I'd like to get some information and references, starting with a name, for the following quite common situation, for a smooth (i.e. $C^\infty$) $n$-manifold $M$. A partition $\mathcal{L}$ of $M$ is given such that for any $p\in M$ there is an open nbd $U$ of $p$ and a homeomorphism $\phi:\mathbb{R}^k\times \mathbb{R}^{n-k}\to U$ such that
- $\big\{L\cap U: L\in\mathcal{L}\big\} = \big\{\phi(\mathbb{R}^k\times\{y\}):y\in \mathbb{R}^{n-k}\big\}$
- For all $\alpha=(\alpha_1,\dots,\alpha_k)\in\mathbb{N}^k$, the map $\phi$ has partial derivatives $\partial^\alpha\phi$, which are continuous on $\mathbb{R}^k\times \mathbb{R}^{n-k}$.
For all $(x,y)\in\mathbb{R}^k\times \mathbb{R}^{n-k}$ the partial differential $D_1\phi(x,y)$ of $\phi$ (w.r.to its first variable $x\in\mathbb{R}^k$) is injective.
In other words, $M$ is partitioned into smooth embedded $k$-submanifolds varying continuously (in the sense of the $C^\infty$ topology in the space of smooth embeddings).
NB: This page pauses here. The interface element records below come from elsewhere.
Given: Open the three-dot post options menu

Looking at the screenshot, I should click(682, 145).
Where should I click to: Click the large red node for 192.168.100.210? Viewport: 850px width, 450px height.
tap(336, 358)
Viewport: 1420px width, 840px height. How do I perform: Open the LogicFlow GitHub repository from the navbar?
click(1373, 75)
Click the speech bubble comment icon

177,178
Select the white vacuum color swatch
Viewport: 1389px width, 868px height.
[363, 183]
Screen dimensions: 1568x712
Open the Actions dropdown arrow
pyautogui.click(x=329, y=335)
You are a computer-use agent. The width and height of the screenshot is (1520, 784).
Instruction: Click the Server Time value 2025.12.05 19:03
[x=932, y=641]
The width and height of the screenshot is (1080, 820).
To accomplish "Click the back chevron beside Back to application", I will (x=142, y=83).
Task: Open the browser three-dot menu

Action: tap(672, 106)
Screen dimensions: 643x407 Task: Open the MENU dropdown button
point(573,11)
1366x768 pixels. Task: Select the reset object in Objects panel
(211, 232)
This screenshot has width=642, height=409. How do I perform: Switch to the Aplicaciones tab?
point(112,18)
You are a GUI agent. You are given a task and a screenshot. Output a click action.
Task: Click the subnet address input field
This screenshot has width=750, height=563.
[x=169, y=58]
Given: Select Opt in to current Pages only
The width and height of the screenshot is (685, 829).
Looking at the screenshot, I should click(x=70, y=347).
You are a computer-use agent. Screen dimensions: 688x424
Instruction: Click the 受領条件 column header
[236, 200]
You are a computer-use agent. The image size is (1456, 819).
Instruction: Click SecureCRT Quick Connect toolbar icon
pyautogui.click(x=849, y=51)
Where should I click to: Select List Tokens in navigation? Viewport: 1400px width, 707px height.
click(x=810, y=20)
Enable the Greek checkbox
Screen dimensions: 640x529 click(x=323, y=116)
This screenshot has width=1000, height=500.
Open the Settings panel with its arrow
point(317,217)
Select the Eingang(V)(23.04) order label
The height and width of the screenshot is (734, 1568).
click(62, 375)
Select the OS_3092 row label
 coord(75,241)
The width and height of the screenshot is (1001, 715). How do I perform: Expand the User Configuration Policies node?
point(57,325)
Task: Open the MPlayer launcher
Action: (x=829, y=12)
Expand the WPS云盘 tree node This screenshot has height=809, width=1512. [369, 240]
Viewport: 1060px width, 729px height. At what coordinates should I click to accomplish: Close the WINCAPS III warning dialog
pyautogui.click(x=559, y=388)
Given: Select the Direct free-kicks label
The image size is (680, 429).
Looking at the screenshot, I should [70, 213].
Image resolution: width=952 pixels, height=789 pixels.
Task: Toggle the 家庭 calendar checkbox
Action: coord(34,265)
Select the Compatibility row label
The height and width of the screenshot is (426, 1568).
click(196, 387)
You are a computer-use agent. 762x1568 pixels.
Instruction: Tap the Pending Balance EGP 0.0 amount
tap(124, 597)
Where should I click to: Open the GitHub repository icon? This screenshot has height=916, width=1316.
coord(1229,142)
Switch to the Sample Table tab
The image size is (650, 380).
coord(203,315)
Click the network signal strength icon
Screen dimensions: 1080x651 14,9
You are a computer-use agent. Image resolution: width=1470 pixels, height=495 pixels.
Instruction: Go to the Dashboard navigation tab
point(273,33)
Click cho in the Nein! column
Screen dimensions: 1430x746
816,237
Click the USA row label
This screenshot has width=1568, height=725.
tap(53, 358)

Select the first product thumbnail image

If we asked $\phi$ to be a smooth diffeomorphism, that would be a smooth foliation of $M$, but here there is no differentiability in directions transverse to the leafs, so that, for instance, the local distance between two close leafs may be $\epsilon$ somewhere and $\sqrt\epsilon$ somewhere else.